The lot of the English landed proprietor, felt Mr Carmody, is not what it used to be in the good old times. When the first Carmody settled in Rudge he had found little to view with alarm. Those were the days when churls were churls, and a scurvy knave was quite content to work twelve hours a day, Saturdays included, in return for a little black bread and an occasional nod of approval from his overlord. But in this twentieth century England's peasantry has degenerated. Modern sons of the soil expect coddling. Their roofs leak, and you have to mend them, their walls fall down and you have to build them up; their lanes develop holes and you have to restore the surface, and all this runs into money. The way things were shaping, felt Mr Carmody, in a few years a landlord would be expected to pay for the repairs of his tenants' wireless sets.

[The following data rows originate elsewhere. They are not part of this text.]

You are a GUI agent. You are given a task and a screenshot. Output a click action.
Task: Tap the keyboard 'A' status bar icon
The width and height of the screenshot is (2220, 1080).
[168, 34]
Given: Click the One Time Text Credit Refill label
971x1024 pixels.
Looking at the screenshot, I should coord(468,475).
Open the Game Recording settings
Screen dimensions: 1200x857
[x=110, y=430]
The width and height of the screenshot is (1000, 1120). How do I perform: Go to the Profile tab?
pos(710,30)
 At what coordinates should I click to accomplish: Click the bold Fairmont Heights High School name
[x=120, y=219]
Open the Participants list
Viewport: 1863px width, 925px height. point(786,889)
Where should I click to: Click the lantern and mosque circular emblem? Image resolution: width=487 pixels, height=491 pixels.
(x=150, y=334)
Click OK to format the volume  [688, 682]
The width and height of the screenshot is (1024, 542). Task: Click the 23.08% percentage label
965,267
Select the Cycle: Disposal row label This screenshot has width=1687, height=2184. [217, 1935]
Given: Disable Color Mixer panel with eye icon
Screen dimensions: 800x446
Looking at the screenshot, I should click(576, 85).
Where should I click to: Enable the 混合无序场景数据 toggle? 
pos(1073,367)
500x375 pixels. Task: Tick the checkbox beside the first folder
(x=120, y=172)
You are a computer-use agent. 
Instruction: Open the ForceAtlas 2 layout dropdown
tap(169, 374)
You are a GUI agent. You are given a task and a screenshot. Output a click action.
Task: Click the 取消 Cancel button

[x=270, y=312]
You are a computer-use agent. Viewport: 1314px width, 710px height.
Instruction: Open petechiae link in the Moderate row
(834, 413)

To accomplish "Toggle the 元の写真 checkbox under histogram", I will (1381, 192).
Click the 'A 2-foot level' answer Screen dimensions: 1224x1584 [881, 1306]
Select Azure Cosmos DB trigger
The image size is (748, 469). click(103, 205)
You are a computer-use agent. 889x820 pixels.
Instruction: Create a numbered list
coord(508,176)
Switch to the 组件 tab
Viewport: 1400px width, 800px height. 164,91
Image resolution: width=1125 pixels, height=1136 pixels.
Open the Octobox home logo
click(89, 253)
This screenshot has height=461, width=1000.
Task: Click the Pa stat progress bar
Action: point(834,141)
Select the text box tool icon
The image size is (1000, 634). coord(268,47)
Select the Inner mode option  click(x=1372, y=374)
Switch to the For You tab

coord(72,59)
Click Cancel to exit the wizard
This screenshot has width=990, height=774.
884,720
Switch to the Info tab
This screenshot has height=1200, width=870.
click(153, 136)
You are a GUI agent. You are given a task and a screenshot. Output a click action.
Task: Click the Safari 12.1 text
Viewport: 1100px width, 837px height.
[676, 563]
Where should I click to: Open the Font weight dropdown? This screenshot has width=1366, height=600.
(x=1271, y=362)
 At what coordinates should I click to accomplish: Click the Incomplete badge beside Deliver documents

He stood at the window and looked out on the sunlit garden. And as he did so there came into his range of vision the sturdy figure of his guest, Mr Molloy, and for the first time that morning Lester Carmody seemed to hear, beating faintly in the distance, the wings of the blue bird. In a world containing anybody as rich-looking as Thomas G. Molloy there was surely still hope.